姓衛的趕緊安撫他:“李兄何必與這等小人一般見識?小人之行,自然使君子震怒,但若怒氣傷身,反中小人下懷啊。”

就聽艙外那人又道:“寧氏的案子,必要靠李公為證,李公一日不肯應允,我便一日相隨,不死不休!”

一個“死”字出口,李全反倒被激得冷笑起來,呵斥道:“若縣尊真要某去作證,為何不遣人來相請?此案已然定讞,汝這狗子卻多的什么事?!”姓衛的笑道:“某有一計,便叫這俗吏也來做詩一首,做得出時,李兄便允了他又有何妨?”除了是勛,艙內眾人全都大笑:“他一個單家俗吏,哪曉得什么是詩,什么是文?衛兄太也促狹。”

李全也笑,說:“這狗子若是個知羞知恥的,聞得此言,便要投澤自盡了。衛兄好計謀。”當下揚聲叫艙外那人做詩。果然此話一出,那人便不再開言了。

是勛伸出手去,撩開簾櫳,朝外一望。只見不遠處的水面上載沉載浮著一葉小舟,舟上之人年紀很輕,雖然穿著長衫,卻將下襟掖在腰里,露著兩條光腿,雙手搖槳,不似船夫,卻偏偏做著船夫之事。怪不得艙內眾人要說他是“單家”,也就是寒門庶族,果然瞧模樣便是個平頭百姓或者底層小地主。

那人低了頭,正在沉吟,也不知道是在想詩呢,還是在琢磨要不要跳水自盡,以洗此辱。是勛就問此人是誰,姓卞的解釋道:“是本鄉一個小小的游徼,俗不可耐,楊君不必理會。”

漢制,縣下有鄉有亭有里,鄉長名叫有秩,由郡府任命,還有三老,負責教化,這二位都是坐辦公室的。至于跑腿的則有游徼和鄉佐,游徼負責捕盜,鄉佐負責收稅,擱兩千年后,就相當于派出所所長(但是基本上沒有所員)和初級稅務員。這種芝麻綠豆大的小吏,世家子弟肯定是不屑于干的,他們就算不能舉茂才、察孝廉、乘公車,也起碼得從一縣的諸曹掾史做起。

于是是勛淡淡一笑,也就放下簾櫳,不予理會。可是沒想到,隔了不到三分鐘,那游徼竟然真的開口吟起詩來:

“君難未及紓,高邑成穢墟。亂塚連為埂,白骨浮為菰。即此游春心,豈異林中樗!”

聽了這詩,是勛不禁大吃一驚,心說小子厲害啊!短短幾分鐘的時間能夠做出五言六句來,其實并不值得驚訝,因為很可能是從前舊作,略加修改而成,然而這詩文、詩意卻真值得嘆賞。前兩句說獻帝還在亂臣手中,國家還沒有太平,歷經兵燹,城池都化作了廢墟;中兩句寫景,說亂墳連綴成了澤畔的田壟,白骨漂浮變成水里的野茭白;末兩句開罵,說都這年月了你們還有心思游春哪?你們跟莊子預言中那大而無當、不成材料的臭椿樹有啥區別!

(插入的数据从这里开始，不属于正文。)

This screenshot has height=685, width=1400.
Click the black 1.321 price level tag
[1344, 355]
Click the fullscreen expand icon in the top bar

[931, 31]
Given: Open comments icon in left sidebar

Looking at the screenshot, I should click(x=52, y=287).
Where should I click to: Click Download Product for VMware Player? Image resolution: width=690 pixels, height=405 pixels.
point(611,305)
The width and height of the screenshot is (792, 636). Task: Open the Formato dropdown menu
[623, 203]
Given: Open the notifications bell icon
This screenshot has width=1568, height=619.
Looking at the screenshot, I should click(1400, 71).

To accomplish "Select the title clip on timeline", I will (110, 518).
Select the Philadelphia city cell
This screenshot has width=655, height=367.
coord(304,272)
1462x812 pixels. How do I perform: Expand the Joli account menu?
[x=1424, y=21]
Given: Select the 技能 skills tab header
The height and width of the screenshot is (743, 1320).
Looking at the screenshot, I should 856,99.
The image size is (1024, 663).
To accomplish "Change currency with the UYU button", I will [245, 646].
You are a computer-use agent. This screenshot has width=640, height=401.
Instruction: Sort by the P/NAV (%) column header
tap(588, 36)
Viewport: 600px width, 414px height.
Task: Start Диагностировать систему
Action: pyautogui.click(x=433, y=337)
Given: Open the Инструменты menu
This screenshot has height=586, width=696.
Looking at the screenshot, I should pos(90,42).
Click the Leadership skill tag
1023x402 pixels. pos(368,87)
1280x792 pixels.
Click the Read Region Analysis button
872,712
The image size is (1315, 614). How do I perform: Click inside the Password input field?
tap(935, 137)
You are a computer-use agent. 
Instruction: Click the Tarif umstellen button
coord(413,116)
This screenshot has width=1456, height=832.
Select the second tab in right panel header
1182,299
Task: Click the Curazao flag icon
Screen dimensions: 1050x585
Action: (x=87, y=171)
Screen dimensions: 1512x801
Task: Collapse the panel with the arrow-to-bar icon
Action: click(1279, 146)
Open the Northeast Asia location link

就聽李全冷笑一聲:“題名‘游春’,詩中便犯‘游春’二字,真是俗不可耐。”是勛心說是啊,他要不點明“游春”,怎么能把咱們幾個不點名兒地全都給罵了呢?他還低著頭在仔細咀嚼這首詩呢,突然腳下艙板一晃,隨即聽到那游徼的聲音就在艙門口響起:“我詩已經做成了,李公不可食言。”

李全勃然大怒,一拍幾案:“狗子大膽,竟然上某的舫來,來人,速速將他拋入澤中去!”隨即艙外便傳來了呼喝、怒罵之聲。

“且慢!”是勛輕喝一聲,再瞧瞧艙內眾人都疑惑地望向自己,就趕緊堆下滿臉笑來,“此人有趣,待我耍他一耍。”說著話,順手抄起自己的詩版,撩開艙簾,步出艙外。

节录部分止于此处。